Marco Valle per "il Giornale"
Da qualche anno negli Stati Uniti le statue «politicamente scorrette» - in particolare quelle dei generali della Confederazione defunta nel lontano 1865 e del povero Cristoforo Colombo - vengono giù come le olive durante la bacchiatura, perdono letteralmente la testa, imbrattate, buttate tra le onde o gettate nelle discariche. Tutto ha avuto inizio a Baltimora nel 2017, quando il sindaco Catherine Pugh rimosse di notte e in tutta fretta la statua del generale Lee tirandola giù dal piedistallo dal quale per oltre 130 anni aveva scrutato la metropoli.
La follia è proseguita poi in altre città grandi e piccole. All'inizio del 2020, dopo la morte dell'afro-americano George Floyd e l'incattivirsi della mobilitazione anti Trump, l'ondata si è trasformata in uno tsunami che nulla risparmia. A Dallas è stato necessario proteggere con un robusto cordone di sicurezza il Cimitero della Guerra Civile, il sacrario dei caduti locali della Confederazione, assalito dai militanti «antirazzisti» decisi a prendersela anche con lapidi e monumenti funebri. È la cancel culture, un'ondata d'iconoclastia amplificata dal movimento Black lives matter.

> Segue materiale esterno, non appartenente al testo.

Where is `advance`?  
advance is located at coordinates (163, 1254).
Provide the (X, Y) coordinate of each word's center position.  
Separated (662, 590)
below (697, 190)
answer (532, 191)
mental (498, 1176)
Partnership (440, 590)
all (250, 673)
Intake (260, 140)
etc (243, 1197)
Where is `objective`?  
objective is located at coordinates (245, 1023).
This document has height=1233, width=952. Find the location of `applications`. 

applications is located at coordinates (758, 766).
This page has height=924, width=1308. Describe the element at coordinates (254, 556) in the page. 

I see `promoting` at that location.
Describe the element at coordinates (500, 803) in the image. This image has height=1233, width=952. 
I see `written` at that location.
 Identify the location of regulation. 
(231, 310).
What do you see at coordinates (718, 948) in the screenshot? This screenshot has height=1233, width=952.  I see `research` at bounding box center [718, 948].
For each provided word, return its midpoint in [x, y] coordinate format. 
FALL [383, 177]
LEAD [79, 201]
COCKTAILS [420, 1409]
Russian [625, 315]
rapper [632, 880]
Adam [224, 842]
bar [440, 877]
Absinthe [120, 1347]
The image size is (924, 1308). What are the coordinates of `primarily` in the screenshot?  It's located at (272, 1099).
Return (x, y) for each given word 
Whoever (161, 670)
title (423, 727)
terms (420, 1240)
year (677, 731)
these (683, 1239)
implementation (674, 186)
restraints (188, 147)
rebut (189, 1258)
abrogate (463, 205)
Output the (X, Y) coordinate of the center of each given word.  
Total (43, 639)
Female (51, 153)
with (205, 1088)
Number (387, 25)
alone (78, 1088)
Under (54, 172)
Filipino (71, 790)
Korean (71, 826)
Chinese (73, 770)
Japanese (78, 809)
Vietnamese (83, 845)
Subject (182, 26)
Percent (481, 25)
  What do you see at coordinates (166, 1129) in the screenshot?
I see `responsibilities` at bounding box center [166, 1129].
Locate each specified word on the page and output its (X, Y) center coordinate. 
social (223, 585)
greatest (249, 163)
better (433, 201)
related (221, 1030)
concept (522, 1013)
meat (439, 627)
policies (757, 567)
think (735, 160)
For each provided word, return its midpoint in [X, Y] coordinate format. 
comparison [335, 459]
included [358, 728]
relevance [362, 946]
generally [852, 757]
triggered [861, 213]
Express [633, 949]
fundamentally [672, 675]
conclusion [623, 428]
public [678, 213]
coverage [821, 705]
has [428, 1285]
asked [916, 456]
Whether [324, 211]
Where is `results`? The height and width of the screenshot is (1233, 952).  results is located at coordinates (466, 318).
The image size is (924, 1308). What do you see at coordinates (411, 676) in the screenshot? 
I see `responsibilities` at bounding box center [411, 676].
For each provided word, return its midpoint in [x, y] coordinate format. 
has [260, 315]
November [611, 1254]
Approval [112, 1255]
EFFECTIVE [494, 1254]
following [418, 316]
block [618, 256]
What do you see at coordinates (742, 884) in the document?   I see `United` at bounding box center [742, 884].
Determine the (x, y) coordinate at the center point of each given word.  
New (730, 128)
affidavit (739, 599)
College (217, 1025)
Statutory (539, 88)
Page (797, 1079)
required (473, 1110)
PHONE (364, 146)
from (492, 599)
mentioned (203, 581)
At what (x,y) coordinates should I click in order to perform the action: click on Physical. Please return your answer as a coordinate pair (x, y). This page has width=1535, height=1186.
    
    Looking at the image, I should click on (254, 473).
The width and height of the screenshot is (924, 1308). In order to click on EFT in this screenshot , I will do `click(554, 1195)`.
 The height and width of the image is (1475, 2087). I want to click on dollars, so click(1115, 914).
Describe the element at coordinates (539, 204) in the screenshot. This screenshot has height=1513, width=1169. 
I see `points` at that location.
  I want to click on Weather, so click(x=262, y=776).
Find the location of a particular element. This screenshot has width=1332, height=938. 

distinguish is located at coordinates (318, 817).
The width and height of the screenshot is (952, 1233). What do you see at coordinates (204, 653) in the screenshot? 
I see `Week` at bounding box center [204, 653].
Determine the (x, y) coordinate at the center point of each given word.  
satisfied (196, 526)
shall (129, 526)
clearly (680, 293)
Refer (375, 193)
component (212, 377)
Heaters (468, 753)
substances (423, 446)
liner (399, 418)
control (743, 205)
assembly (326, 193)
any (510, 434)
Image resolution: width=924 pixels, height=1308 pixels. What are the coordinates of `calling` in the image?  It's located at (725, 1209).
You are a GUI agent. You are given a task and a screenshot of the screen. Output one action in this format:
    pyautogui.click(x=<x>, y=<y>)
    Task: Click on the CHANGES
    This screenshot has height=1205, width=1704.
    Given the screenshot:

Nel mirino dei cancellatori - appoggiati fragorosamente dal partito democratico e da quasi tutti i media - sono finite statue, bandiere, quadri, strade, feste, tradizioni.
Basta con i monumenti, interdette le bandiere, le festività (compreso l'incolpevole Colombus day). Persino Via col vento - nonostante l'Oscar a Hattie McDaniel, prima donna di colore a vincere il premio - è finito dietro la lavagna. Poi la caccia è continuata nelle università: proibiti Shakespeare, Euripide, Eschilo, Kipling, Dante e ogni altro autore «scorretto». L'obiettivo è ripulire l'immondo passato per trasformare il mondo in una pagina bianca e ripartire da un imprecisato anno zero della purezza.
Lo stesso stile e il medesimo obiettivo delle dittature comuniste e delle teocrazie più cupe. Per fortuna, qualcuno ragiona e reagisce. È il caso dello stato dell'Alabama, il cuore profondo di Dixie. Già nel 2017 il Senato locale aveva varato, per merito del repubblicano Gerard Allen, il Memorial Preservation Act, una legge che vietava esplicitamente «il trasferimento, la rimozione, l'alterazione o qualsiasi altra forma di danneggiamento contro i monumento esistenti da 40 anni o più». Perle amministrazioni comunali che non rispettavano le norme era prevista una multa una tantum di 25.000 dollari. Un segnale forte che però non ha scoraggiato gli iconoclasti e i loro sponsor politici.
Nonostante la legge, hanno perseverato nella crociata, abbattendo in questi anni altri dodici monumenti. Ma il senatore Allen è un tipo tosto ed è tornato alla carica con un nuovo disegno di legge che prevede multe salatissime per chiunque (amministratori o manifestanti) rimuova «il patrimonio monumentale»: 5000 dollari di multa per ogni giorno che passa prima che l'installazione sia ripristinata «in ottimo stato». In più, se la statua viene danneggiata durante una rivolta o un «raduno illegale», il reato diventa un crimine di classe B con una pena prevista di 20 anni di carcere.
Martedì scorso, con un solo voto contrario, il progetto è stato approvato dalla commissione per gli affari governativi dello Stato. Il prossimo passo sarà nell'aula del Senato, dove i democratici hanno promesso battaglia. Ma Gerard Allen non demorde e si dichiara ottimista al punto da proporre agli avversari l'erezione a Selma di una statua per il defunto leader afroamericano John Lewis. Un ramoscello d'ulivo in una mano guantata.